- **WORK TO COMPLETE**
Extend the figure legends on fall armyworm, resistant maize and gut bacteria, starting after their last sentence.

- **TEXT PROVIDED**

Keywords: Lepidoptera; chitinase; maize; microbiome; trichome.

Fig. 1.

Impacts of plant genotype and bacterial inoculation on the performance of fall armyworm. Axenically reared insects were inoculated with 1 of 3 bacterial isolates on artificial diet and transferred to gamma-irradiated maize leaves of susceptible (Tx601) or resistant (Mp708) genotypes. (A) Growth of the fall armyworm was negatively impacted by plant genotype (F_1,380 = 385; P < 0.001), bacteria (F_3,380 = 20.5; P < 0.001), and their interaction 7(F_3,380 = 3.99; P = 0.008). Different letters and capitalization represent statistically significant differences between bacterial treatments in resistant maize. (B) Mortality of fall armyworm was increased with specific bacterial inoculations only on resistant maize (Z = 2.91; P = 0.016). Lines connecting symbols in A and B are present for visual clarity between bacterial treatments. (C) SEM imaging of the PM of fall armyworm feeding on resistant maize demonstrates perforations of the PM, and the opportunity for bacteria to access the body cavity. Combining the 3 isolates resulted in similar growth responses (SI Appendix, Fig. S2). Full ANCOVA results are reported in SI Appendix, Table S3.

Fig. 2.

Impacts of maize genotypes (S, susceptible; R, resistant) and Enterobacter oral inoculation on fall armyworm baseline phenoloxidase activity (A), activatable (pro) phenoloxidase activity (B). There was a significant effect of plant genotype (F_1,39 = 8.0, P = 0.007) and bacterial colonization (F_1,39 = 39.3, P < 0.001) on baseline PO activity. Likewise, there were genotype (F_1,40 = 5.3, P = 0.026) and bacteria (F_1,40 = 33.2, P < 0.001) effects on activatable PO. (C) Total hemocytes were not influenced by plant genotype (F_1,40 = 0.0002, P = 0.989), but were by the presence of bacteria (F_1,40 = 30.5, P < 0.001). Colony forming units (CFU·μL⁻¹) in the hemolymph (D) were higher in insects feeding on resistant maize compared with susceptible maize (P = 0.009). Different letters and asterisks represent statistically significant differences among treatments (P < 0.05). Enterobacter inoculation of larvae fed on artificial diet also elevated the level of PO activity in hemolymph, but not to the extent that was induced by plants (SI Appendix, Table S6). Full ANOVA tables are reported in SI Appendix, Table S5.

[Stored data]
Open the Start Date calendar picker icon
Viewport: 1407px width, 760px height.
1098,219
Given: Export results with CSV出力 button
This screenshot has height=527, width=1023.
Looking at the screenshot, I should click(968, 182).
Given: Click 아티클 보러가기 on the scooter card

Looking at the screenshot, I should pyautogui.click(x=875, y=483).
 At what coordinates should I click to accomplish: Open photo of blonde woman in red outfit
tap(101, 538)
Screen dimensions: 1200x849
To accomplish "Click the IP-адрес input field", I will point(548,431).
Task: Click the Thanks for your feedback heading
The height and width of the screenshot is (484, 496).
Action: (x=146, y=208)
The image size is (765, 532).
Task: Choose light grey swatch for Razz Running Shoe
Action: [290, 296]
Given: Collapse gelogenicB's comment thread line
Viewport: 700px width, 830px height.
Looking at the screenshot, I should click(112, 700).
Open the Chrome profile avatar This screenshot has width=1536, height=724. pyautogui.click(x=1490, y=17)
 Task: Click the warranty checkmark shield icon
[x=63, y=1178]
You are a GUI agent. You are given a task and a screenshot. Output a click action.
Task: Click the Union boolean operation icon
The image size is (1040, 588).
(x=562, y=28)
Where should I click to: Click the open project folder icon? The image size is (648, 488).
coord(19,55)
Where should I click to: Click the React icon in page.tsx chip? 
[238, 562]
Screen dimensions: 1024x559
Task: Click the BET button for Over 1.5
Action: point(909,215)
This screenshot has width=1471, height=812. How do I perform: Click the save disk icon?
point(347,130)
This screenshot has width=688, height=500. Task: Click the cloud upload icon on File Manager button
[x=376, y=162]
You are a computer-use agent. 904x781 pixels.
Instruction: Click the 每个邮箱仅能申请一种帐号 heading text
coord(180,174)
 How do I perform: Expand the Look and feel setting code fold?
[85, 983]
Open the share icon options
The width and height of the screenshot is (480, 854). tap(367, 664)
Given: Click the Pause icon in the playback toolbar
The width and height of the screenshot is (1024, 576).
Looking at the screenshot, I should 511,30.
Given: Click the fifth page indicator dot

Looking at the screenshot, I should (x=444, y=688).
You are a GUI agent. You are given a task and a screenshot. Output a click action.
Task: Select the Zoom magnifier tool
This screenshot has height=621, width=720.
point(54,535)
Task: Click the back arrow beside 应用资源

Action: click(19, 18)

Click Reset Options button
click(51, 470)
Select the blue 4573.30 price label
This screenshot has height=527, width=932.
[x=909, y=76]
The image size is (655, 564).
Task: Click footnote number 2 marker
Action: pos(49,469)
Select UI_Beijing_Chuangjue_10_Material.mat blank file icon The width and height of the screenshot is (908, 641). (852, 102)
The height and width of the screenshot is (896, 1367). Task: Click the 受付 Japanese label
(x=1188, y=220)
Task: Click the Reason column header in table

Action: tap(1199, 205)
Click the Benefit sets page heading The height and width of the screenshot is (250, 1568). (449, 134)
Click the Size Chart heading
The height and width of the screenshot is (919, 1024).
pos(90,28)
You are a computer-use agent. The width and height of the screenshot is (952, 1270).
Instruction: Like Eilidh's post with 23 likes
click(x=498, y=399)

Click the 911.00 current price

- **ANSWER BOX**
Fig. 3.

Interactions between chitinases, plant physical defenses, and gut bacteria on fall armyworm growth. (A) Recombinant chitinases (F_1,35 = 55.1, P < 0.001) and their interaction with plant genotype (F_1,35 = 43.5, P < 0.001) interacted with the different plant genotypes to influence fall armyworm growth. Susceptible plants with more abundant large trichomes (S6) had greater impacts on the growth of fall armyworm than those with smaller trichomes (F_1,35 = 169, P < 0.001), particularly when there was topical application of chitinases. (B) Accompanying this reduced growth, plant chitinases resulted in significantly higher numbers of bacteria in the hemolymph of the insects compared with other treatments. (C) The presence of Enterobacter increased the negative effects of plant defenses on larval growth. Using the genotype with long trichomes (Tx601), we observed an effect of chitinase (F_1,35 = 27.5, P < 0.001), the presence of bacteria (F_1,35 = 29.2, P < 0.001), and their interaction (F_1,35 = 4.42, P = 0.043). Different letters above the bars represent statistically significant differences among treatments (P < 0.05). Full ANCOVA results are reported in SI Appendix, Tables S8 and S9.